1. For All We Know
2. Where Can I Go Without You
3. No Moon at All
4. One Day I'll Fly Away
5. Introduction, I'm Gonna Laugh You Right out of My Life
6. Body and Soul
8. Don't Ever Leave Me
Keith Jarrett - Piano
Charlie Haden - Double bass
When this album was recorded in 2007, Keith Jarrett and Charlie Haden hadn't played together for nigh on 30 years, since the break-up of Jarrett's American Quartet. Yet the two sound perfectly at ease with one another, perhaps assisted by the intimate setting of Keith's own private recording studio.
I have been dubious about the value of some of Jarrett's recent recordings - detecting self-indulgence in some of his solo concerts. Traces of that self-indulgence linger on in Keith's sleeve-notes to this CD, which describe how, after discussions with Haden, Jarrett "came up with ...the only perfect order of these great versions". Yet his self-confidence is justified here, as this is an excellent album which brings out the best in Jarrett.
In the opening For All We Know, Keith's piano is radiant, but Haden's mainly on-the-beat bass sounds stodgy and perhaps superfluous. Charlie contributes a respectable bass solo, although his intonation occasionally falters.
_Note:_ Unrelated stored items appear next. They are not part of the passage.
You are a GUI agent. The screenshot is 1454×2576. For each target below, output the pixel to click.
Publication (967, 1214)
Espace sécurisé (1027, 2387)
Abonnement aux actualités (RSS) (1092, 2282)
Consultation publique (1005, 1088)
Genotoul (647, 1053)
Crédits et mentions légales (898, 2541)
This slow number sets the prevailing tone for the whole album, which largely consists of unhackneyed ballads.
In Where Can I Go Without You (co-written by Peggy Lee and Oliver Jones), the double bass continues to plod and you can hear Keith humming along to himself - although not as obtrusively as he sometimes does.
The tempo picks up slightly for No Moon at All and Haden's walking bass injects more propulsion into the proceedings. It is a surprise to hear the duo tackling One Day I'll Fly Away, a song which was a hit for singer Randy Crawford in 1980, but Jarrett is the right man to draw out its gentle poignancy. He doesn't stray very far from the tune but that's all right because it's a lovely melody.
At more than eleven minutes, I'm Gonna Laugh You Right out of My Life is the longest track on the CD - yet another slow number which allows Keith to indulge his penchant for lyricism. Body and Soul is also an extended performance, with Jarrett venturing a long way from the melody, which is suggested rather than stated. Eventually the ballad tempo is doubled: only the second example on the album of a mid-range tempo. Keith can again be heard humming along.
Goodbye is very slow - almost funereal - but the sincerity in the performance carries it through. The CD ends with Don't Ever Leave Me, a little-known Jerome Kern composition from the 1929 musical Sweet Adeline. It is another slow number but its thoughtfulness takes you along with it.
Having begun to weary of some of Keith Jarett's recent doodling, I was reassured by this engaging album that there's life in the old pianist yet.